BEGIN DATA TO USE

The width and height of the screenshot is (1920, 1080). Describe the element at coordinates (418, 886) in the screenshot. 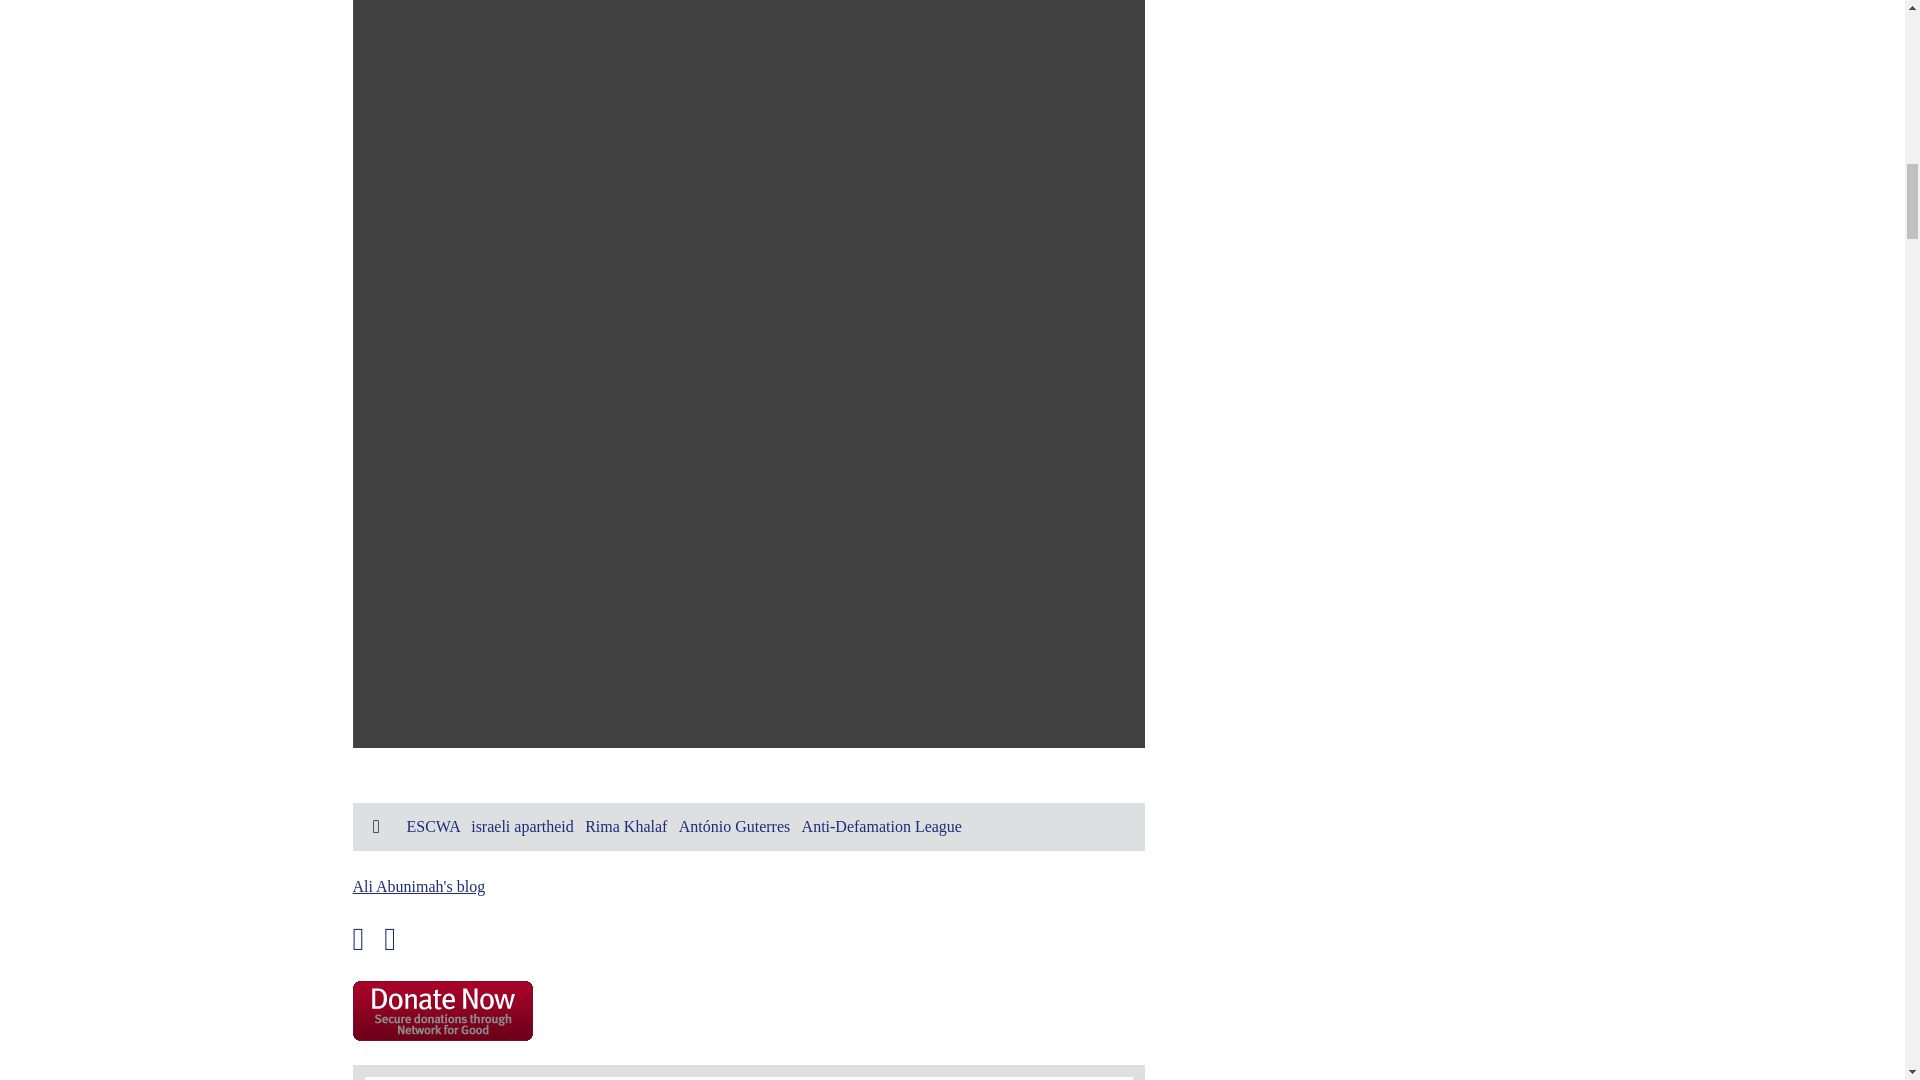

I see `Ali Abunimah's blog` at that location.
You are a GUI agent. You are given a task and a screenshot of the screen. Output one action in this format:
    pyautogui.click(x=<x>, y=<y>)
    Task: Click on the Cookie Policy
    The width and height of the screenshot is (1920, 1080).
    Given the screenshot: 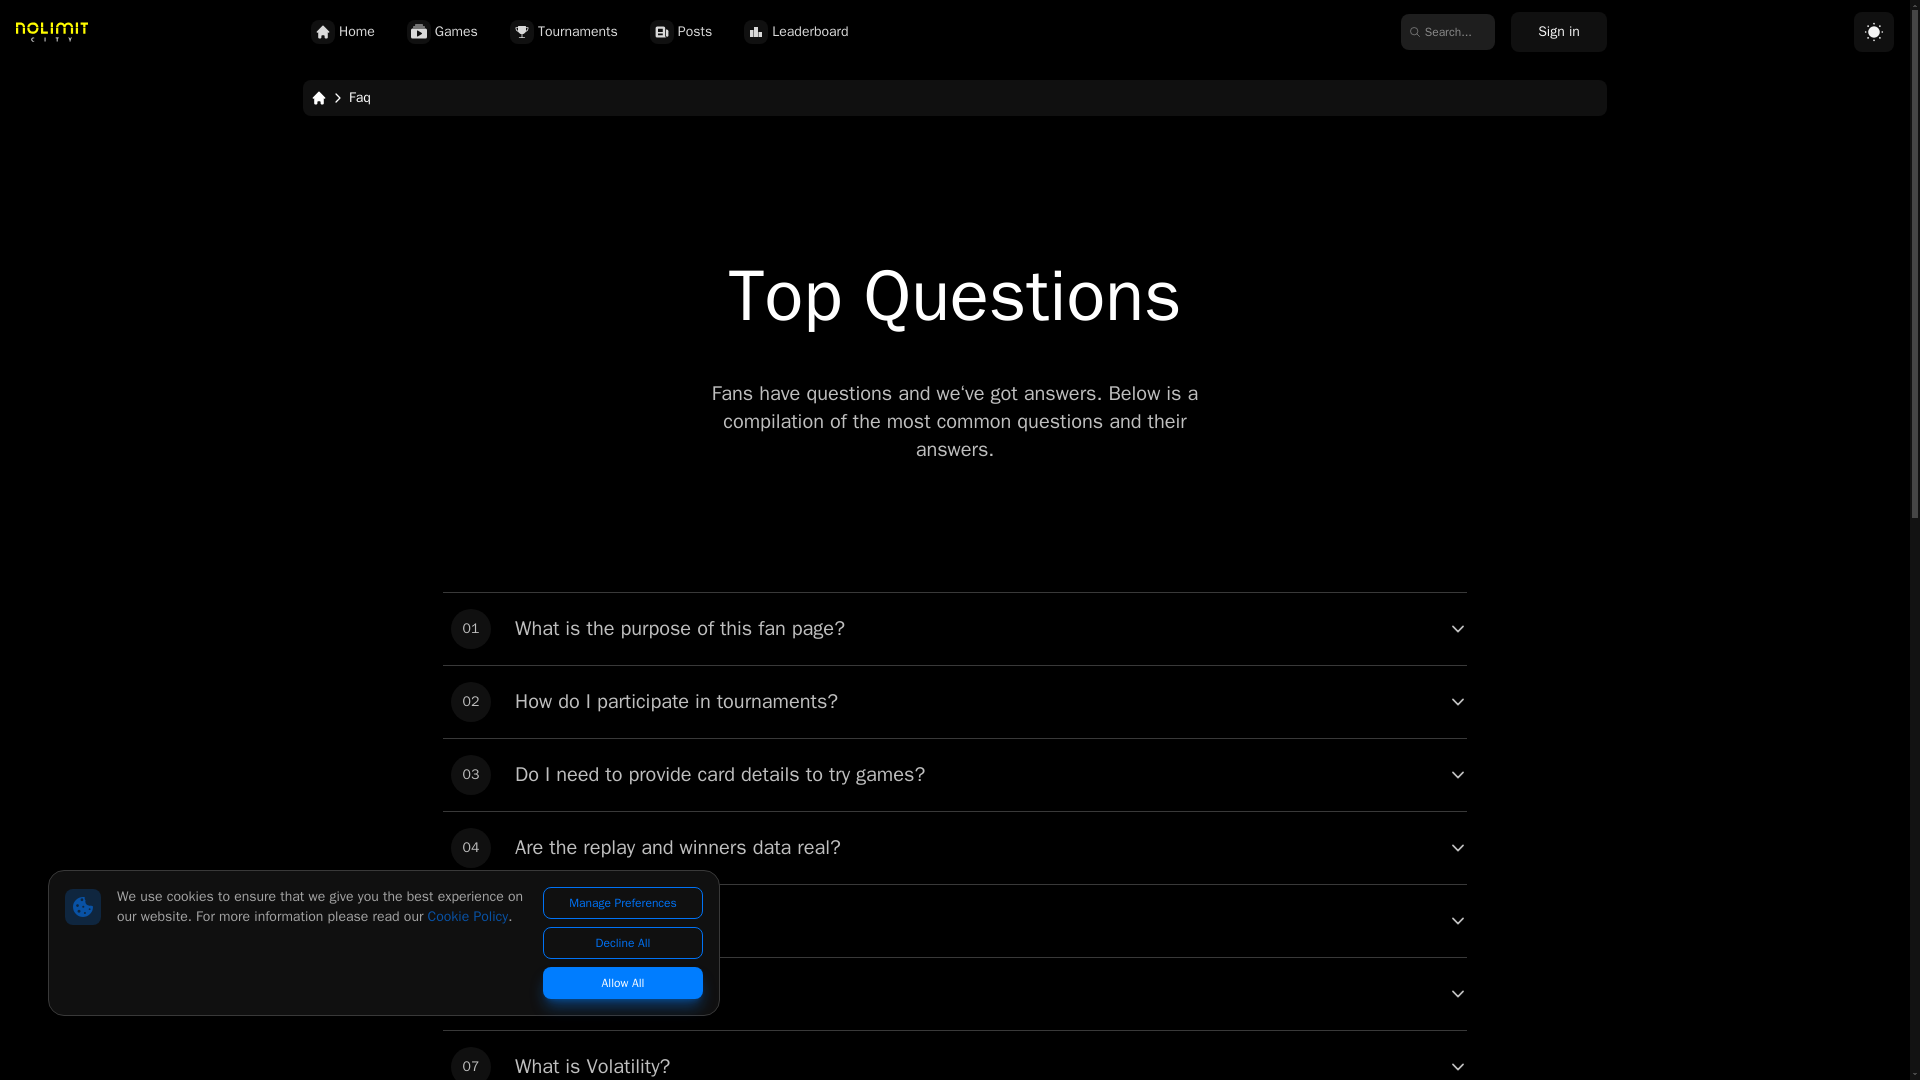 What is the action you would take?
    pyautogui.click(x=954, y=848)
    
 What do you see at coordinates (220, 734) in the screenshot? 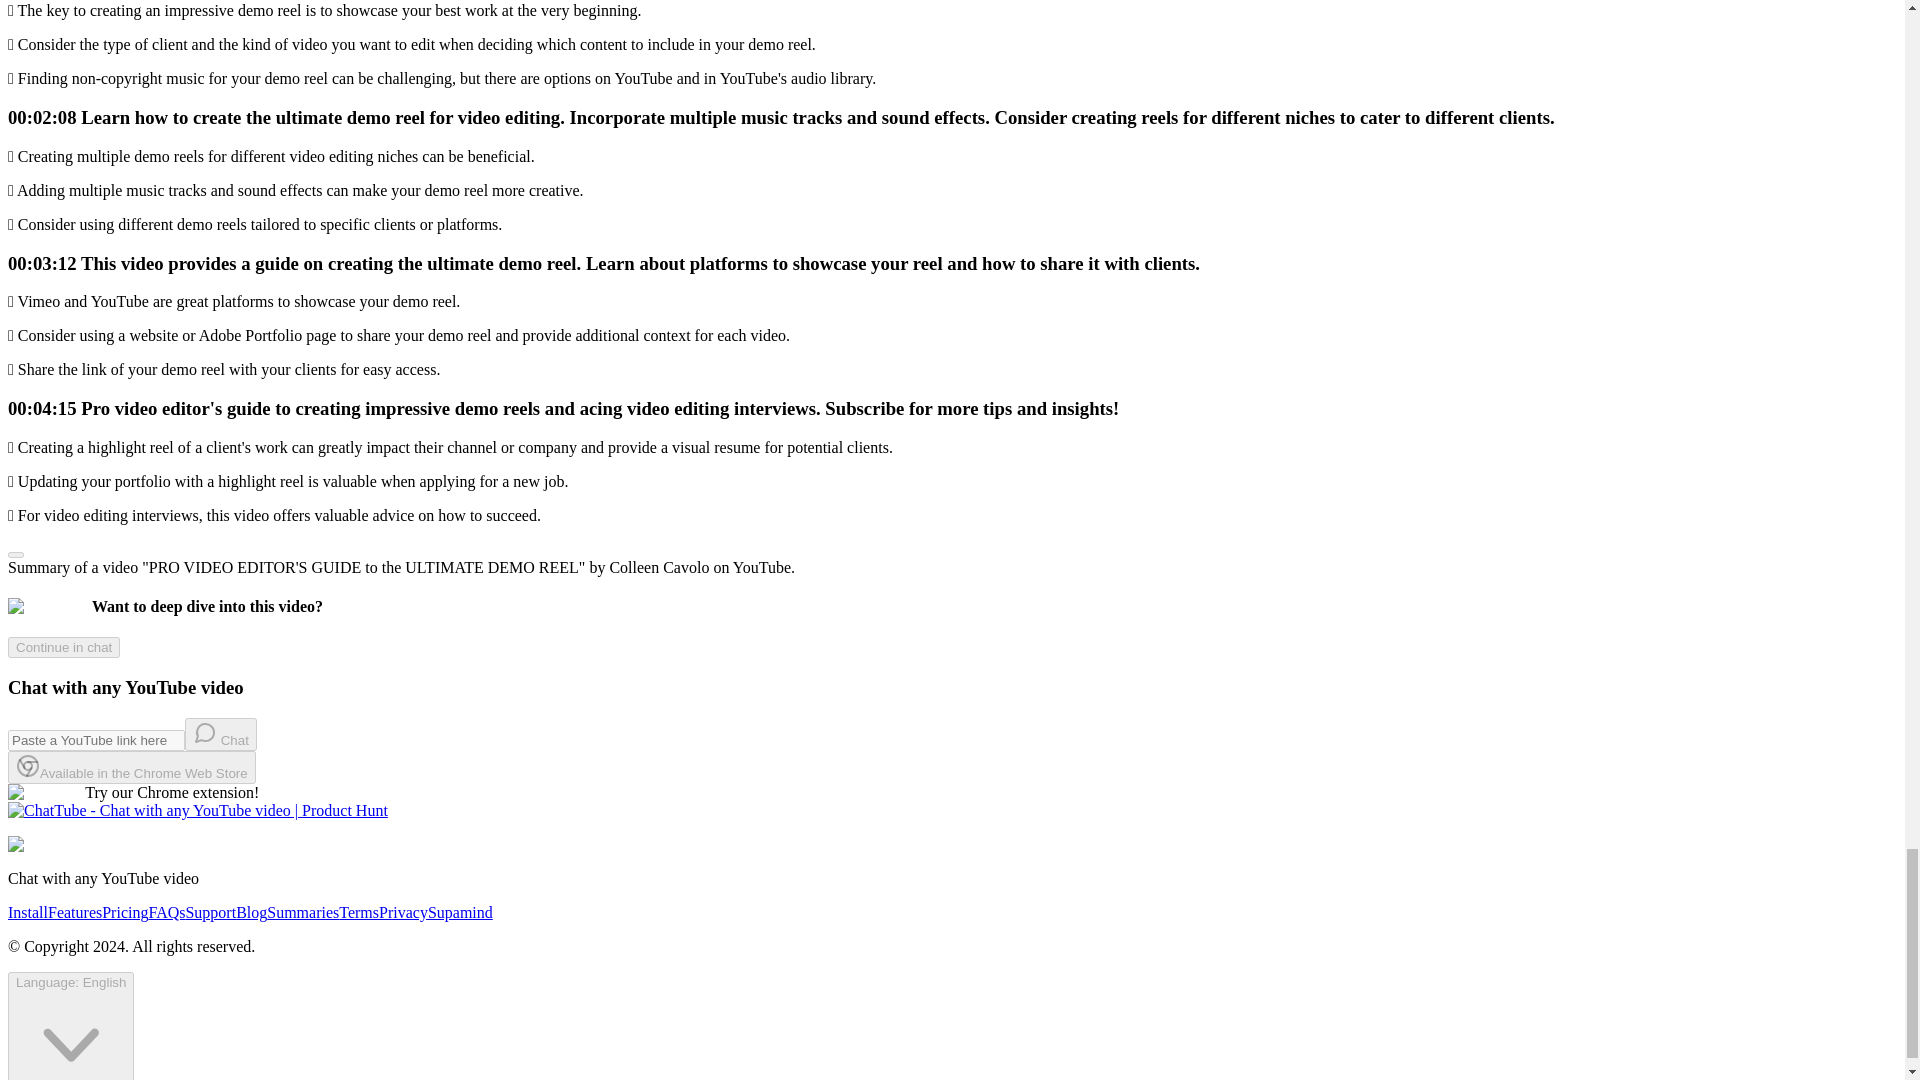
I see `Chat` at bounding box center [220, 734].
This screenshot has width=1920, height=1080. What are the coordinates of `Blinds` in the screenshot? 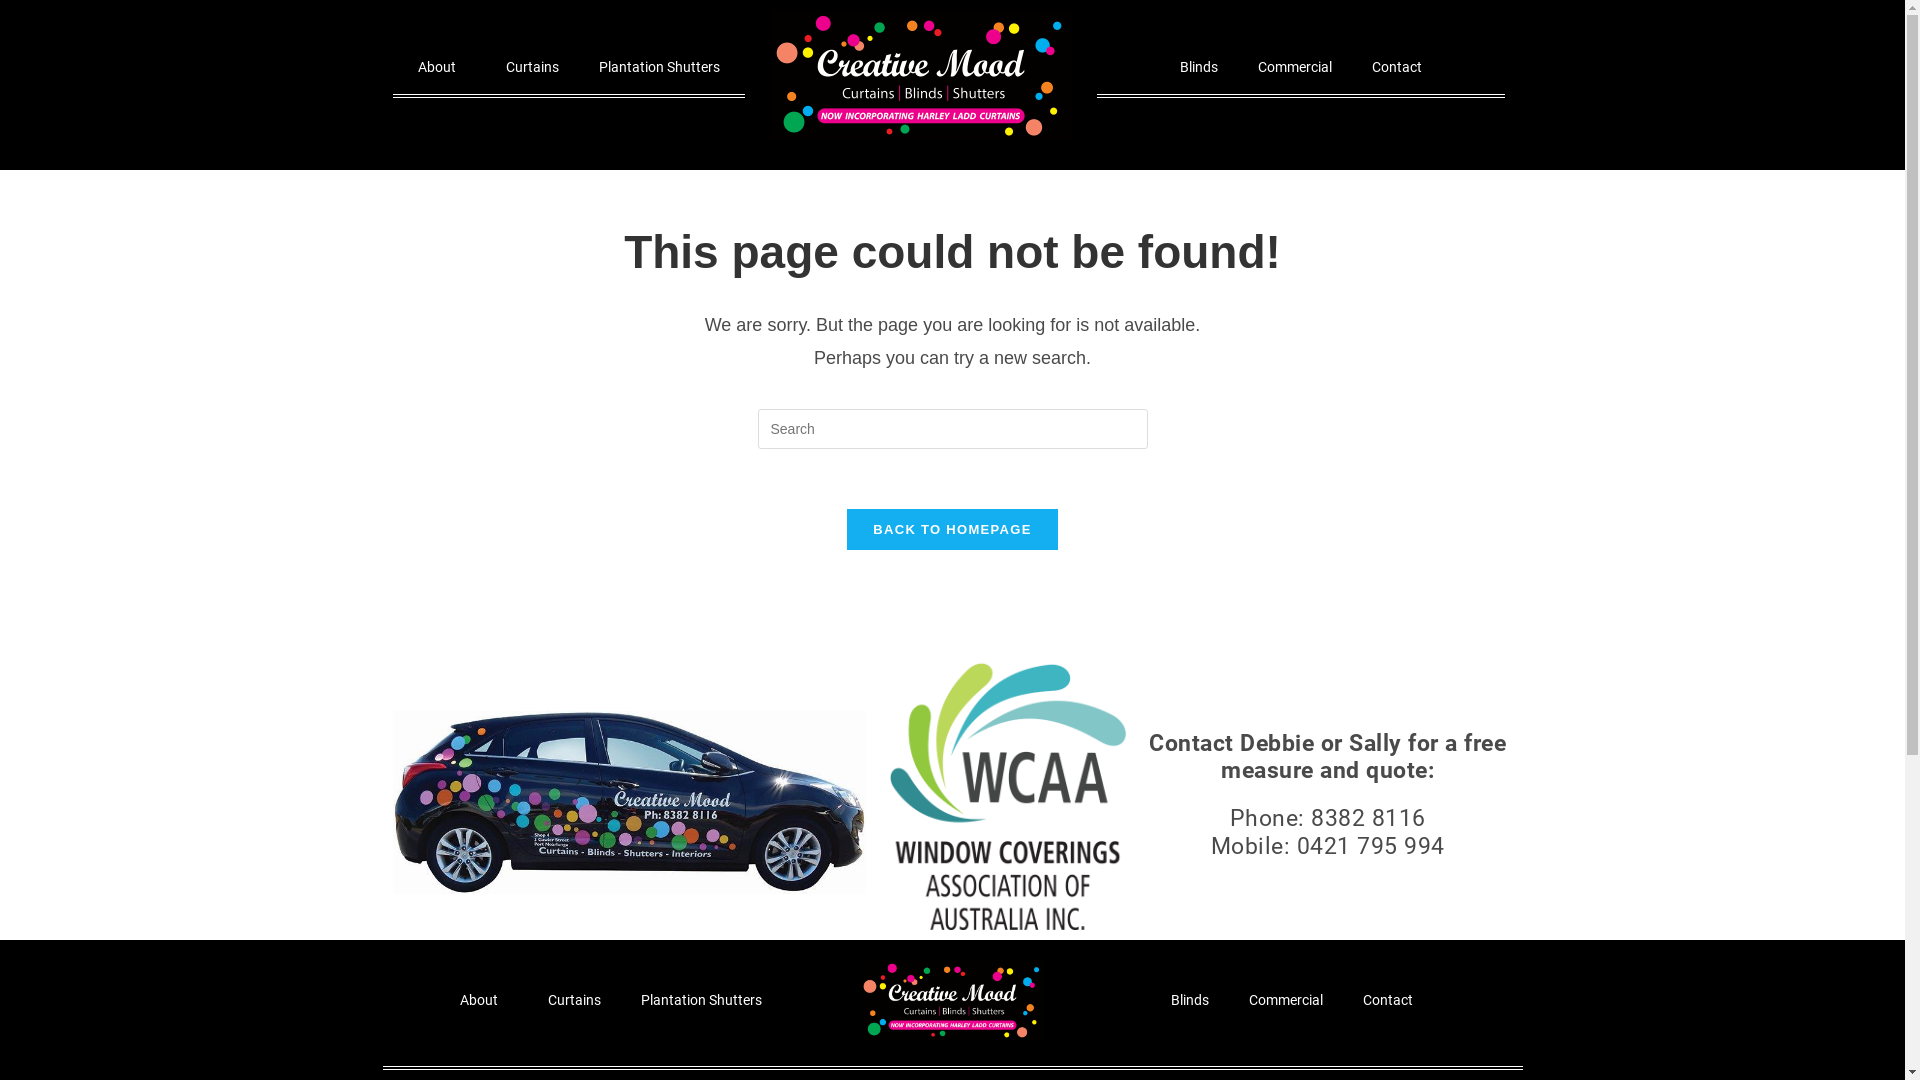 It's located at (1190, 1000).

END DATA TO USE

BRIEF
Could you write out the listing again, from its start through the line containing "at that location.", leaving out the pictures?

REPLY TO THE TASK
The width and height of the screenshot is (1920, 1080). Describe the element at coordinates (418, 886) in the screenshot. 

I see `Ali Abunimah's blog` at that location.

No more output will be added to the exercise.